Apple Archive

Is the Panther Upgrade Worth It?

- 2003.10.24

Yes, Mac OS X 10.3 (Panther) one of those "is it worth it" things. With Apple charging the full $129 for the upgrade, you have to ask yourself whether it's actually a good value.

Considering that Mac OS 10.1 cost $129 also, and the same with 10.2 - can you justify spending $129 every year or so to upgrade your operating system?

As with any OS upgrade, there will always be applications that will break as soon as you install it. This, of course, means that not only do you have to buy the OS, but the updated version of the other software, assuming there is one.

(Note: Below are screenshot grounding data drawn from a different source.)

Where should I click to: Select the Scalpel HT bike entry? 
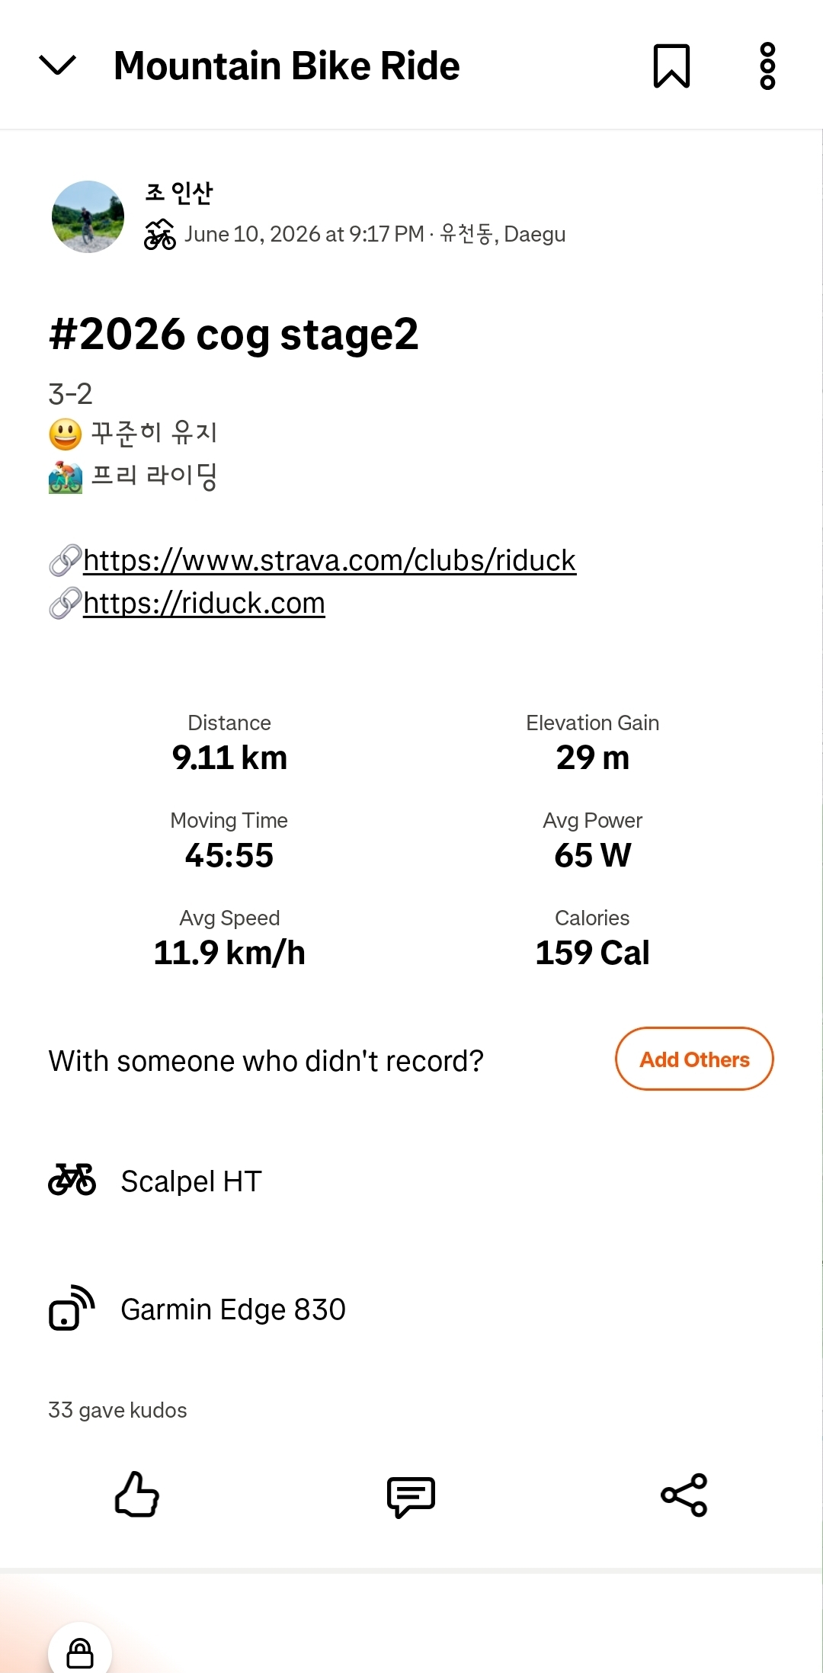[412, 1181]
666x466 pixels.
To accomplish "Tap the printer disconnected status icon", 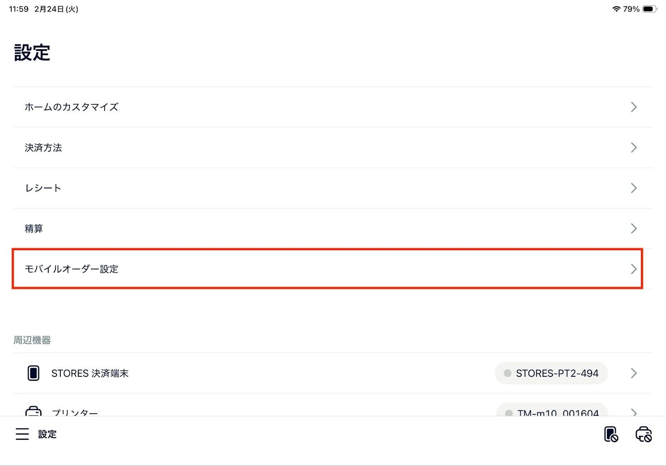I will [644, 434].
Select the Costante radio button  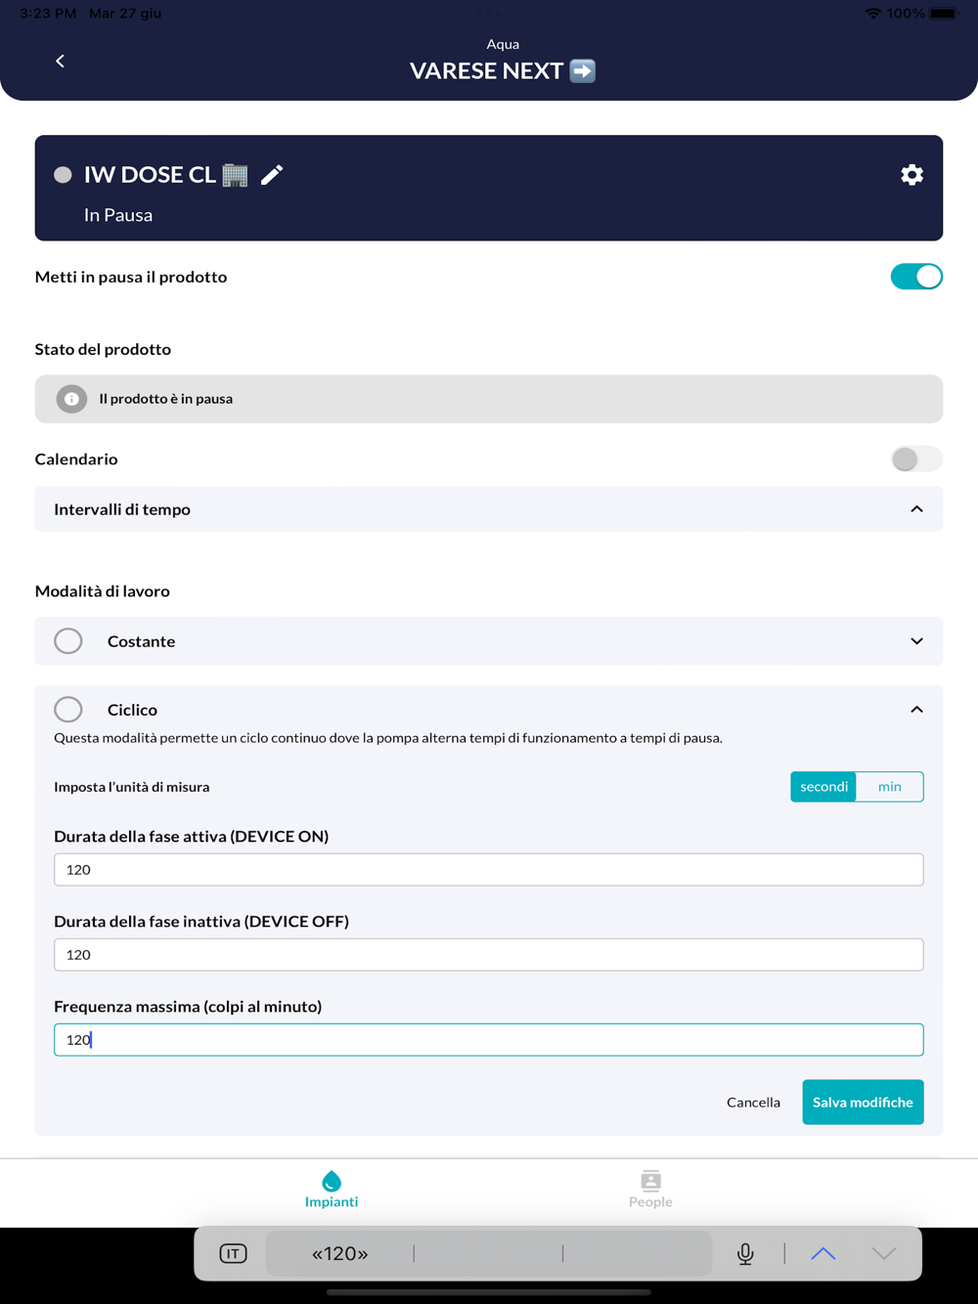pyautogui.click(x=68, y=641)
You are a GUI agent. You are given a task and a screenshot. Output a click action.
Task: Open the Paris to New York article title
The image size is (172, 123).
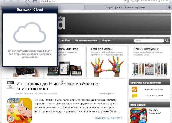pos(58,86)
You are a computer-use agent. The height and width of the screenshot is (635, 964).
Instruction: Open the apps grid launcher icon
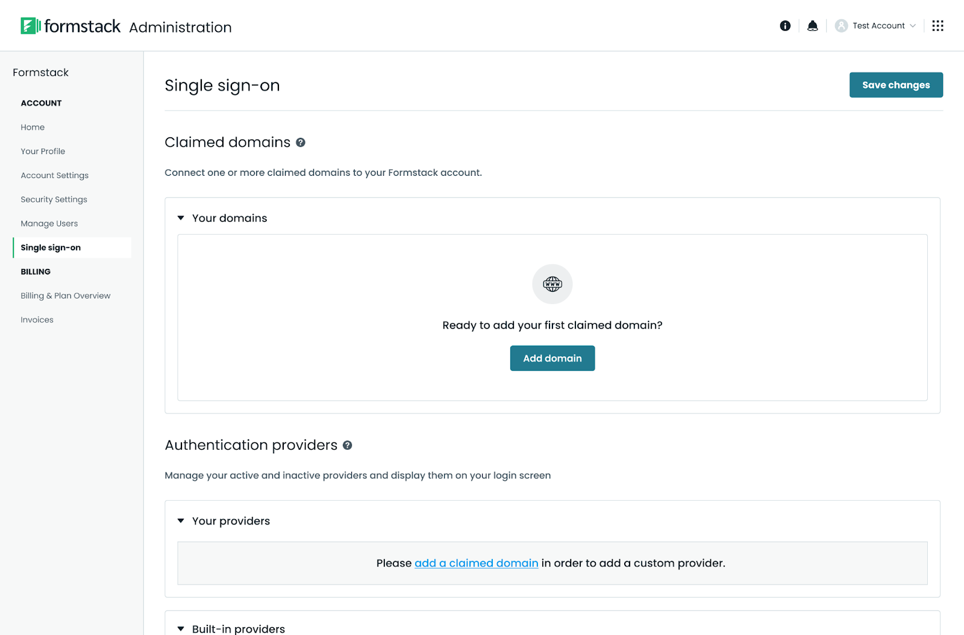[937, 26]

One of the concerns seems to be Photoshop 7. I don't know if there will be an update to make it fully compatible, but I believe there is an issue with the save box being different in 10.3. These seemingly minor issues can mess up an entire application.

Is it worth your $129?

Users of beige G3s and WallStreet PowerBooks can't run OS 10.3 - not that most of them probably really mind anyway, since I find 9.2 to be the last practical OS for these machines. But Panther does up the system requirements, and for those looking for a "cheap" Mac just to get used to OS X, they'll have to spend a bit more now on a blue & white G3, an iMac, a Lombard PowerBook, or an iBook.

You might also question why you really need to upgrade to OS 10.3.

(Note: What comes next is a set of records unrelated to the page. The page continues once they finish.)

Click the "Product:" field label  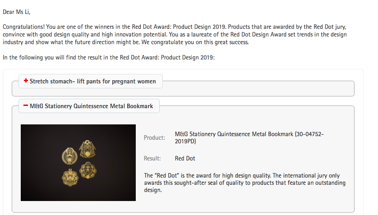(x=154, y=137)
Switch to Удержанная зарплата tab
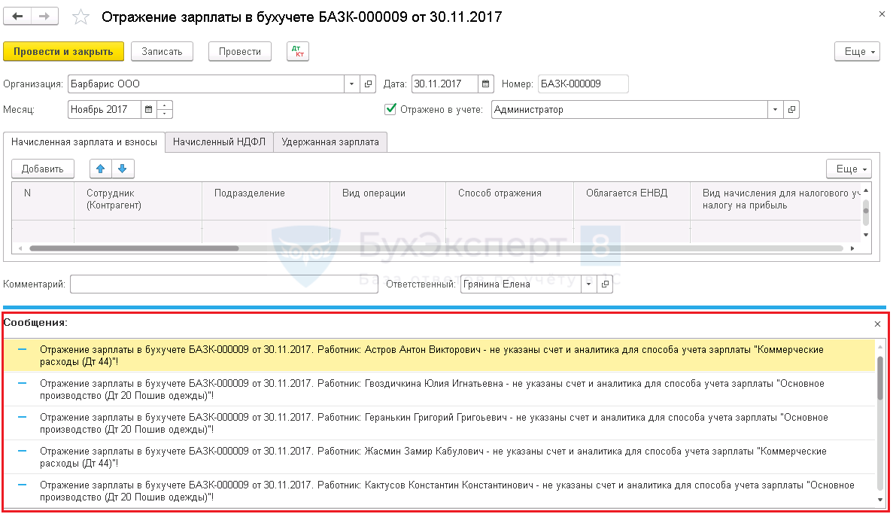 pyautogui.click(x=330, y=141)
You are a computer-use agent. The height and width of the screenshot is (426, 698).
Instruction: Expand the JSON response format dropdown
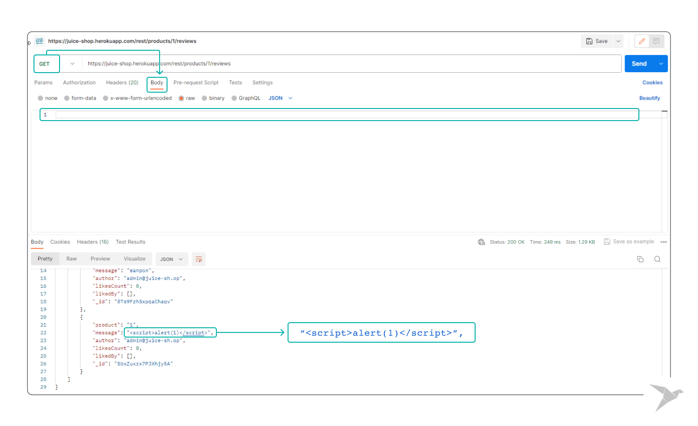172,259
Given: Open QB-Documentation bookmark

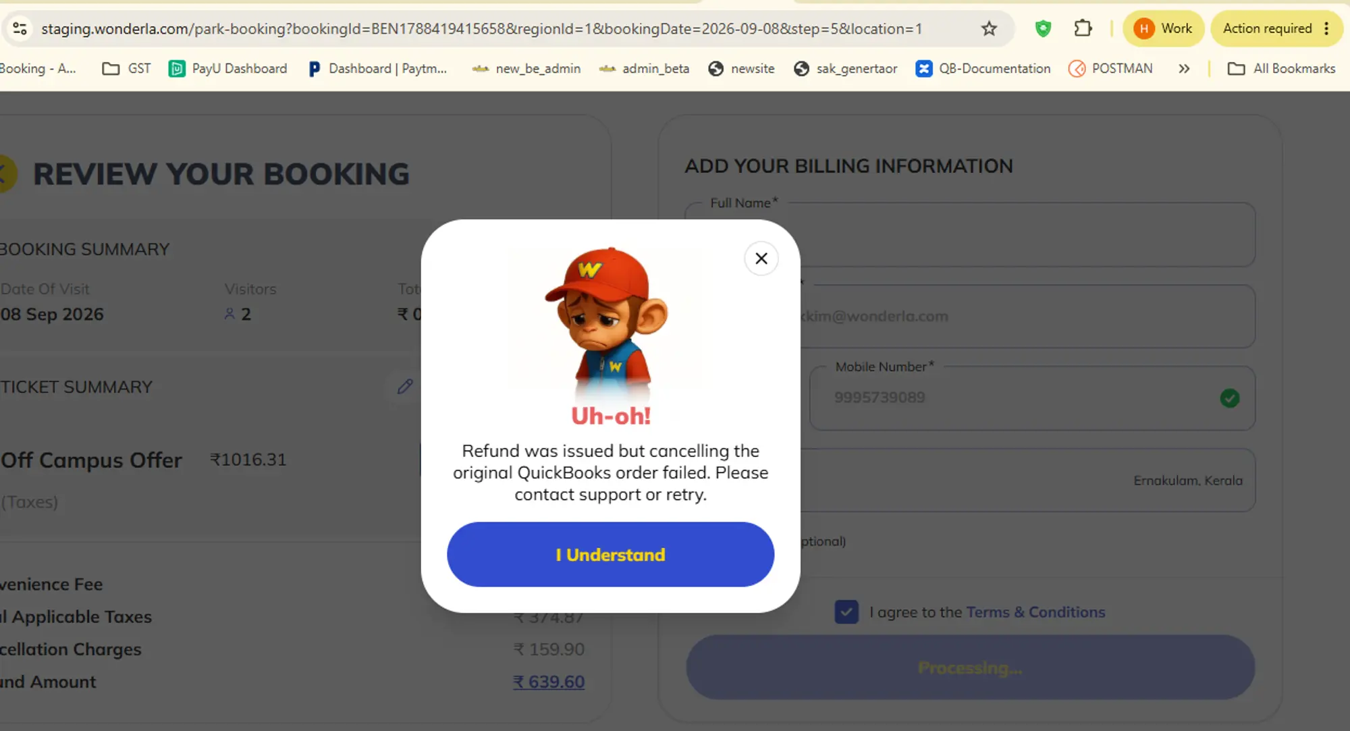Looking at the screenshot, I should 983,68.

What features come with 10.3? Other than a slightly changed interface (and, by the way, you can always change OS 10.1 or 10.2 with a theme switcher like Duality), the only main features 10.3 offers are Exposé and the ability to have multiple user sessions open at the same time. Unless you share your machine, you probably aren't going to use that.

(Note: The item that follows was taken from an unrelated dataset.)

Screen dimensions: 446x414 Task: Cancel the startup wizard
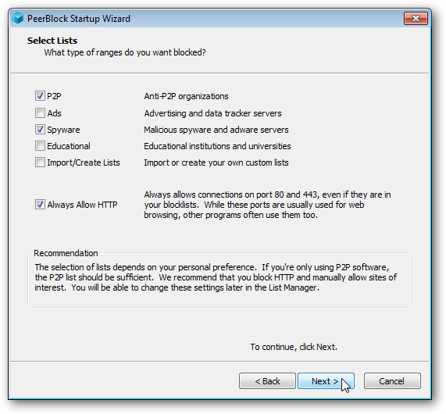point(392,380)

And Exposé ? I won't use it; I know that, since I tend to have few things open at one time. To me it's one of those things you do for show - "look at what my computer can do!" - but that isn't really all that useful, like that new effect for switching users in 10.3 where the desktop rotates or the "genie" effect when miniaturizing a window in the dock.

I think I'm going to hold off on updating my system software. 10.2 works fine for now, and once I start hearing some of the bug reports in 10.3, if it's nothing too severe I might consider upgrading, especially as new applications become available for 10.3 only.

If you need justification for upgrading, probably the best is the new applications that will potentially become available that may not run under 10.2. For instance, iTunes 4 won't run on OS 10.1; you must have 10.2. In a way, you're paying for the ability to use future software upgrades in the OS price.

And I'll bet the next version of Safari will be 10.3 only.